Alana terkejut dan menggeleng cepat. “Saya hanya melakukan apa yang diminta Nyonya, Tuan.”
“Benar begitu?” Nada dingin itu kembali lagi.
Aruna menepuk tangan Adrian pelan. “Aku yang minta dia belajar, agar dia bisa membantu lebih banyak di rumah ini.”
Adrian menoleh ke Aruna, seperti ingin memaksa istrinya jujur.
Aruna hanya tersenyum… lagi dan lagi. Namun, senyum istrinya kini mulai terlihat menyakitkan.
Siang hari...
Aruna meminta Alana keluar bersama Alima untuk membeli beberapa keperluan. Gadis itu menuruti, dengan sedikit bingung karena biasanya Aruna ingin selalu bersama Alima.
Begitu pintu rumah menutup, Aruna menyender pada sofa. Dada kirinya terasa seperti diremas dari dalam, napasnya tercekat. Ia menekan rasa sakit itu sambil meraba ponselnya, ia tahu ia butuh bantuan.

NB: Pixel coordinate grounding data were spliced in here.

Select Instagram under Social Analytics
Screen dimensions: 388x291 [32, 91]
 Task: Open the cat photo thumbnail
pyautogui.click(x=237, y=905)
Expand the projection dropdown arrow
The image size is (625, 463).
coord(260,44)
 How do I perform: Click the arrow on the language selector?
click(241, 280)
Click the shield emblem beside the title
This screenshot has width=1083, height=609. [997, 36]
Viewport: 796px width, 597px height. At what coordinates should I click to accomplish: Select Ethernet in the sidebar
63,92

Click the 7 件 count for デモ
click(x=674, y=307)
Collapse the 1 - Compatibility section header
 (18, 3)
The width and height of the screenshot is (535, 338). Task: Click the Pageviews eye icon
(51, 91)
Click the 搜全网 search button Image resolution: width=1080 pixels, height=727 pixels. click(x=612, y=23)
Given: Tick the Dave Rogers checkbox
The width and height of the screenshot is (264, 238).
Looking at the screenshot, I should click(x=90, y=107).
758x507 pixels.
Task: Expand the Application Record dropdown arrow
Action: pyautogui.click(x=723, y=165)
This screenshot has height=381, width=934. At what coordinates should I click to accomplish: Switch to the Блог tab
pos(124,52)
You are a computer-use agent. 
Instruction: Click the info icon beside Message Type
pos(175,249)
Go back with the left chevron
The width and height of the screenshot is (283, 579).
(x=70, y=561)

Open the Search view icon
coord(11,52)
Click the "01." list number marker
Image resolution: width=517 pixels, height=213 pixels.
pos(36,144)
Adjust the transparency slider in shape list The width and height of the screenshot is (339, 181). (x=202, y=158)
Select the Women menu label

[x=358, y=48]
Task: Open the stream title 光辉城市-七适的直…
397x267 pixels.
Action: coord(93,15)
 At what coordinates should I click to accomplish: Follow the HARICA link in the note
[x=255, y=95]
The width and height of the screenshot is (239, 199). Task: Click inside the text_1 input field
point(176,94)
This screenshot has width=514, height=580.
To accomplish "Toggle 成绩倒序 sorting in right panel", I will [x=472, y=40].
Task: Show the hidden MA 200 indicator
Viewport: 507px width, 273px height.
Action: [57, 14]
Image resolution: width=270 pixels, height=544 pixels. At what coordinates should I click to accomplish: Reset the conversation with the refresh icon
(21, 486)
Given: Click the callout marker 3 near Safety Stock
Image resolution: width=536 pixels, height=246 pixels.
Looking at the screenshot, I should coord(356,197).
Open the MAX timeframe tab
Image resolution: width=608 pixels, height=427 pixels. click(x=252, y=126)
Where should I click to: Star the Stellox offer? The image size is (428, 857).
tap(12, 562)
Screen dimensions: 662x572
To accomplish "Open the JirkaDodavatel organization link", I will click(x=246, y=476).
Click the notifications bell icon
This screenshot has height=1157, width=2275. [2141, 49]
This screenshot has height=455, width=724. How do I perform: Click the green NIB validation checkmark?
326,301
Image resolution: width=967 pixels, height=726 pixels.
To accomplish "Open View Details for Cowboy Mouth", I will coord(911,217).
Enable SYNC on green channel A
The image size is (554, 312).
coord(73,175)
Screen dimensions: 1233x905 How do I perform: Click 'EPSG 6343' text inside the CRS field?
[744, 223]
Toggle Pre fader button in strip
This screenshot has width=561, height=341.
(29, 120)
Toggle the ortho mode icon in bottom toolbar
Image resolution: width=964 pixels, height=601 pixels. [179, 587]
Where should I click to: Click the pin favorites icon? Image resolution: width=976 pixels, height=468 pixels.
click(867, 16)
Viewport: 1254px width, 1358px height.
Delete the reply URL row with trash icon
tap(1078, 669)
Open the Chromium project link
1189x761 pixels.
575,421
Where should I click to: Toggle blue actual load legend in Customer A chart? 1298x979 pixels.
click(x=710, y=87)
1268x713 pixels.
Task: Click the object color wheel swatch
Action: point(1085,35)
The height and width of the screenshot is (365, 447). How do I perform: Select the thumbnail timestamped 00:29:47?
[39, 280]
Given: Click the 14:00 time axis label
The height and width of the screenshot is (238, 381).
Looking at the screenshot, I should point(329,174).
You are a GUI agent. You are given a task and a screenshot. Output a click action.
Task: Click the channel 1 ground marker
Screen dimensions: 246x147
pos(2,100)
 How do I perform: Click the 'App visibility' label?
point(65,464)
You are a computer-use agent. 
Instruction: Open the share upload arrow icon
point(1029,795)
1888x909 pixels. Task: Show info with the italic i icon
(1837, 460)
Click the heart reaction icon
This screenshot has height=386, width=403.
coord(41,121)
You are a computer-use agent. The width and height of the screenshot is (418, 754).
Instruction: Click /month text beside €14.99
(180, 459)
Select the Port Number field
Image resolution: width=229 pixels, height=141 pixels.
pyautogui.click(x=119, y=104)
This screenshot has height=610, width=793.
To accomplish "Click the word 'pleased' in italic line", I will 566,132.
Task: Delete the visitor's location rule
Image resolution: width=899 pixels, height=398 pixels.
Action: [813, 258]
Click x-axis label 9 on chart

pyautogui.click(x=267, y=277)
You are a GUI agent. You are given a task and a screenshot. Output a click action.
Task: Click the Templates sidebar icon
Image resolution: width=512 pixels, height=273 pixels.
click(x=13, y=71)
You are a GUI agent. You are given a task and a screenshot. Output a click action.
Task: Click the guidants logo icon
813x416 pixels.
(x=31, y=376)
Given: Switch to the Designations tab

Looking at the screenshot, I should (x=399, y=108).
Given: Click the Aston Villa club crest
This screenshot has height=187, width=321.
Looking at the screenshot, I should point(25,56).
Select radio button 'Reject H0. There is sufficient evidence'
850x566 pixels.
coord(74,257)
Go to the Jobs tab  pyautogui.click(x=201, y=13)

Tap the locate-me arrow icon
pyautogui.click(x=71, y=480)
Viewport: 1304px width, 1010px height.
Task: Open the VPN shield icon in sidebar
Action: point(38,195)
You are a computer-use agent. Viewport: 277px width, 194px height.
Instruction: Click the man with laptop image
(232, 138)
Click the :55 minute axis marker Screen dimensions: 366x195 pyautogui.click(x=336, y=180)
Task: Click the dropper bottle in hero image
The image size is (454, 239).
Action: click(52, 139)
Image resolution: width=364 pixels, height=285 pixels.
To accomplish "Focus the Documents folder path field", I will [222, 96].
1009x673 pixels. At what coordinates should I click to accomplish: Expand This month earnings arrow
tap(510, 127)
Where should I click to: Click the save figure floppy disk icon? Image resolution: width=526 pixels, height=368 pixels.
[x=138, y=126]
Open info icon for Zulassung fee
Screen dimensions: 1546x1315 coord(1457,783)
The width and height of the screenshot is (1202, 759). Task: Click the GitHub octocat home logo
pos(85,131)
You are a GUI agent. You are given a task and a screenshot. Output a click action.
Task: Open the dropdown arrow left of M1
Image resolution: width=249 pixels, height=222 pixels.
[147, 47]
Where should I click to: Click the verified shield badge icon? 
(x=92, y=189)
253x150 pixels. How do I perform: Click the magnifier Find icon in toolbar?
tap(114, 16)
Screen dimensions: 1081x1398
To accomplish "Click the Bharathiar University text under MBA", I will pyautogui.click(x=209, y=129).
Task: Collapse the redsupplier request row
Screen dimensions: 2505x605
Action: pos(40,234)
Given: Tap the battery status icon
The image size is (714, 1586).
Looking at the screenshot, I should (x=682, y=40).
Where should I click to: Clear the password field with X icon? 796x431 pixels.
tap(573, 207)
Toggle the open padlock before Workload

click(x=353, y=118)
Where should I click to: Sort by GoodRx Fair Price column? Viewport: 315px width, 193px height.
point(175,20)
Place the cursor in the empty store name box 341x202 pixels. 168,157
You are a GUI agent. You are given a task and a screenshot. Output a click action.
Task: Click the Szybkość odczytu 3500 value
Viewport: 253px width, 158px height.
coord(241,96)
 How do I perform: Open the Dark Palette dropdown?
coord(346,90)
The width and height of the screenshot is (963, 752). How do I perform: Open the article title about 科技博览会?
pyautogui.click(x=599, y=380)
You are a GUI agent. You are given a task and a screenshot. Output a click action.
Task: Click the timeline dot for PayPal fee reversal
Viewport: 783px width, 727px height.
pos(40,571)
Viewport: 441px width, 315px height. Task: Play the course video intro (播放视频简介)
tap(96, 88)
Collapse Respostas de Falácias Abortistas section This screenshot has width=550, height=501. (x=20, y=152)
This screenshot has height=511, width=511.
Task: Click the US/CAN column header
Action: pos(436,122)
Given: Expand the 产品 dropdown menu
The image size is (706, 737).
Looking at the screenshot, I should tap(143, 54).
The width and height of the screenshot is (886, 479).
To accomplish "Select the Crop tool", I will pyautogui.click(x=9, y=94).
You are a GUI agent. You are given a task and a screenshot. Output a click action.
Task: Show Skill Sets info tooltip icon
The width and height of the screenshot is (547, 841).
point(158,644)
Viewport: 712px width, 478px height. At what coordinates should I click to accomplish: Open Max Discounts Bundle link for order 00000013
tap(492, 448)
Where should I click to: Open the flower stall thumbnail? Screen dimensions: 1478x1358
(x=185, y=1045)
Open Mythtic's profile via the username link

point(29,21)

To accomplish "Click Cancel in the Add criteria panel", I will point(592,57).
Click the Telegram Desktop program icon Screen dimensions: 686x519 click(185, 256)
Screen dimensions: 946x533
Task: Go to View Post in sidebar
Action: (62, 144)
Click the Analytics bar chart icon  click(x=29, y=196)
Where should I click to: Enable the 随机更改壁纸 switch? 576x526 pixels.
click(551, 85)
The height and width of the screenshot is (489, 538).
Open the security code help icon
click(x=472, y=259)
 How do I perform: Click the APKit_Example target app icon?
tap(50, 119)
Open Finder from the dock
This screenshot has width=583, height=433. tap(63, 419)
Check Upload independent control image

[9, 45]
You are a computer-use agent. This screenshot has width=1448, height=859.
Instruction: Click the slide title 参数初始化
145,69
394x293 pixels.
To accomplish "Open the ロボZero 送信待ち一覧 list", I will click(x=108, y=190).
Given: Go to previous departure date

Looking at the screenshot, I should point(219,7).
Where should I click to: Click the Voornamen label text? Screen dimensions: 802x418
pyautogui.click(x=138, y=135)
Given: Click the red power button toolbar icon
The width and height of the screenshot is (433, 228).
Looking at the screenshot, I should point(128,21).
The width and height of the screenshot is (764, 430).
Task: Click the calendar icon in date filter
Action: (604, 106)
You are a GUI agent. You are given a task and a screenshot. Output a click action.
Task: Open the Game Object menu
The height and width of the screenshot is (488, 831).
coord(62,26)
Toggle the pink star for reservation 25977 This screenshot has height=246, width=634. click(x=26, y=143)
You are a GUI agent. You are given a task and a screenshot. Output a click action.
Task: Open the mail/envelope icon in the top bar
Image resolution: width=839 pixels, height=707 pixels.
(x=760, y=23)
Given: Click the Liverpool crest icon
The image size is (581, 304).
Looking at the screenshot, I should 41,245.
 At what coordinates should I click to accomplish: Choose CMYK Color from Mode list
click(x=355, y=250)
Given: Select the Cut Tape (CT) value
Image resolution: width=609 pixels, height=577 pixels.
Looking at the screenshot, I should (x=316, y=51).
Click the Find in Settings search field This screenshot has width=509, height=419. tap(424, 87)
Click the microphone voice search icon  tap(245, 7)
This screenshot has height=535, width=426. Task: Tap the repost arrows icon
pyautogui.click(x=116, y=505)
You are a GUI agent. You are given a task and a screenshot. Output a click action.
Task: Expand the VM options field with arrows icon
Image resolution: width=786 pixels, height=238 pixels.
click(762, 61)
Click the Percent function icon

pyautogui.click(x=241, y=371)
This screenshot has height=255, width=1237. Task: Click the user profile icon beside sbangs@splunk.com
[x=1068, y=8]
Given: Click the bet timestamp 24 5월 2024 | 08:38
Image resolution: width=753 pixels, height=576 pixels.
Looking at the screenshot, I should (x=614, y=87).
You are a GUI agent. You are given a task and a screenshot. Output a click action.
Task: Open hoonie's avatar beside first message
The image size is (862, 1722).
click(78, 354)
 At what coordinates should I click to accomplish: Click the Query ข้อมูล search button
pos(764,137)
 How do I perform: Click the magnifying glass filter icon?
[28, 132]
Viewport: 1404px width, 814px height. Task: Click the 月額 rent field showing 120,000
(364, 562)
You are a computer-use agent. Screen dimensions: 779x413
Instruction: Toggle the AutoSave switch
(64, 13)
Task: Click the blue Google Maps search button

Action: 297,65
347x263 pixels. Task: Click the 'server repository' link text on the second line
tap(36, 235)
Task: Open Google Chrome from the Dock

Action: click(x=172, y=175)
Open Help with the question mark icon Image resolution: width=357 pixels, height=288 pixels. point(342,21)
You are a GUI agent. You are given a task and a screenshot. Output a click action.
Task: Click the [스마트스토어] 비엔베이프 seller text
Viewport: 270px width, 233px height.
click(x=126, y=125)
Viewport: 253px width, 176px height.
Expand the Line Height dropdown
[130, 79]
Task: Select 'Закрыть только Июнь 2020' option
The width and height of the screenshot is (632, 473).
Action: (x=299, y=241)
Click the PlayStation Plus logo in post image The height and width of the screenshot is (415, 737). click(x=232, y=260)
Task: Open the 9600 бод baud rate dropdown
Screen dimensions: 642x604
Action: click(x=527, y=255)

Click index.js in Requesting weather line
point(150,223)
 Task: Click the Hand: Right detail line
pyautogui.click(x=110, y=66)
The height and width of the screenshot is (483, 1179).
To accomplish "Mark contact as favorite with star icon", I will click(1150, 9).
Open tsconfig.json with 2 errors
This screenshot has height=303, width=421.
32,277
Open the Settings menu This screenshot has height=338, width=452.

Namun sebelum ia menekan tombol nomor dokter, tubuhnya kehilangan tenaga. Telepon itu terjatuh, pandangannya berputar.
Adrian yang mempunyai firasat buruk dan kembali dari kantor, langsung melihat istrinya terkulai di sofa.
“Aruna?!” Ia berlari menghampiri.
Aruna berusaha tersenyum, tapi tubuhnya melemah. “Aku hanya… sedikit pusing…”
Adrian memeluknya erat. “Cukup! Aku tidak mau mendengar alasan lagi! Kita ke rumah sakit sekarang.”
Aruna tidak sempat menolak lagi, kesadarannya mengambang.
Sebelum semuanya gelap… Aruna sempat berbisik. “Maafkan aku…”
Di rumah sakit, suara monitor jantung berdetak pelan saat Aruna akhirnya membuka mata. Kamarnya putih, aroma obat menyeruak. Tangannya terasa dingin dan berat ditutupi selang infus.
Adrian menatapnya dari samping ranjang, dengan mata merah karena panik dan marah yang bercampur.
“Kenapa kamu tidak cerita?” suaranya serak.
Aruna menggeleng pelan. “Aku tidak ingin kamu khawatir…”
“Bagaimana aku tidak khawatir kalau kamu pingsan di depan mataku!” Adrian meninggikan suara, tapi suaranya pecah di akhir kalimat.
Untuk pertama kalinya setelah sekian lama, Aruna melihat air mata menggantung di sudut mata suaminya.
Ia mengangkat tangannya dengan lemah, menyentuh pipi Adrian. “Aku hanya ingin kamu bahagia.”
“Apa maksudmu…?” Adrian menahan napas, takut mendengar jawabannya.
Aruna tersenyum. “Aku akan ceritakan semuanya. Hanya… tidak sekarang. Aku harus pastikan dulu semuanya siap…”
“Aruna…”
“Aku janji kamu akan mengerti.”
Air yang menetes dari mata Adrian jatuh tepat di tangan Aruna.
Aruna memejamkan mata, menyimpan setiap detik itu dalam hati. Karena ia tahu… waktunya tak akan lama lagi.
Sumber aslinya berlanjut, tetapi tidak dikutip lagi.